The capacity for or the practice of recognizing and respecting the beliefs or practices of others.
It is about respect.
Traditional definition: "The word 'tolerance' simply means 'sympathy or indulgence for beliefs or practices differing from or conflicting with one's own.' By definition, to tolerate someone implies that you do not agree with his views, You're simply willing to indulge them."
It is not about agreeing, but recognizing.
Another way of saying it is "bearing or putting up with someone or something not especially liked".
However, today in the post modern culture, the word has been redefined to 'all values, all beliefs, all lifestyles, all truth claims are equal.' Once, tolerance was defined as recognizing and respecting others' beliefs and practices even without sharing them. Tolerance would often necessarily entail enduring, or putting up with, someone or something not especially liked.
But today's definition of tolerance is very different. Now, a "tolerant" person views all values, beliefs, lifestyles, and truth claims as equal. This language shift is eloquently described in Josh McDowell and Bob Hostetler's 1998 book, The New Tolerance.
Where this new tolerance reigns, there can be no hierarchy of truth, and no standard by which to discern between competing truth claims. Every man's position must be praised and considered equally valid. This is because the new tolerance considers all truth claims to be mere opinions--not absolutes that are true across time and cultures, but culturally created and culturally conditioned ideas.
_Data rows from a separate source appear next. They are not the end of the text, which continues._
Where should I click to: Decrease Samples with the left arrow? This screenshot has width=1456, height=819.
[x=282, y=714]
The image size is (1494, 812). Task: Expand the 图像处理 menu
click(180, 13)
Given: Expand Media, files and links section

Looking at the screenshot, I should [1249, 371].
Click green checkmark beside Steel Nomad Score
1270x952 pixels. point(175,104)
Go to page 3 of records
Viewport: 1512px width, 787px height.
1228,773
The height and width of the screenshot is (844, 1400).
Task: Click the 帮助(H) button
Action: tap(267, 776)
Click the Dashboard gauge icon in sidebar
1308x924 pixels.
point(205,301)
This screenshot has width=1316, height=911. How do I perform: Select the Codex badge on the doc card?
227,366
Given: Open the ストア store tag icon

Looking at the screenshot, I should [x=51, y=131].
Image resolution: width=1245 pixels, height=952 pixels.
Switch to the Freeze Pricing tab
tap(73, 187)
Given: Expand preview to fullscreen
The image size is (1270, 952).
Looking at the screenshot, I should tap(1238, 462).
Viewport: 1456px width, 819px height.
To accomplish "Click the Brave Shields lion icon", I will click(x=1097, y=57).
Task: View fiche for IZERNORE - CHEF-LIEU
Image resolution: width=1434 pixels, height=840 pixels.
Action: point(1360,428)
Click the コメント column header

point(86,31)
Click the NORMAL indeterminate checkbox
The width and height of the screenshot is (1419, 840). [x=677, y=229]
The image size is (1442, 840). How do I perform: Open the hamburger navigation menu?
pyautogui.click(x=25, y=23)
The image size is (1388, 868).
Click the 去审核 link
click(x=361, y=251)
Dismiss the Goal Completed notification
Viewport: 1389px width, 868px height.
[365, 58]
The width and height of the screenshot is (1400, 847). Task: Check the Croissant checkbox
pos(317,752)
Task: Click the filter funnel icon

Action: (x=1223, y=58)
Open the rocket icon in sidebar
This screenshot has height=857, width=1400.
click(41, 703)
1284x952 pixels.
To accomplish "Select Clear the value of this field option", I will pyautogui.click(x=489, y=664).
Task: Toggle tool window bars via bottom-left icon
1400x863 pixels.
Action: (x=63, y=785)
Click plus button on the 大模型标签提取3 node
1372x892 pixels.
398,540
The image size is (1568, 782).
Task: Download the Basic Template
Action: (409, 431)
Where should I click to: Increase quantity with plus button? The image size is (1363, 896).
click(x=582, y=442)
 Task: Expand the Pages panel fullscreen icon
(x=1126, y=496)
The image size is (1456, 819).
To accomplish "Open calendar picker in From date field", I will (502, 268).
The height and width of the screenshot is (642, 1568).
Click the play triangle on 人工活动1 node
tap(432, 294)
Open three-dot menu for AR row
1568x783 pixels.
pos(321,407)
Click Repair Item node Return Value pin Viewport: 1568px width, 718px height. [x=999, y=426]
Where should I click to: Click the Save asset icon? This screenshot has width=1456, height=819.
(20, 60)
By this new standard, any system of belief which claims to be transcendent and absolute--making truth claims that are not qualified as relative according to time, place, and person--is considered to be "intolerant." In a society which scorns absolutes and denies the existence of any natural law written on the heart, or any intrinsic human nature, there can be only one universal virtue--tolerance--and that virtue must be enforced with almost religious fervor.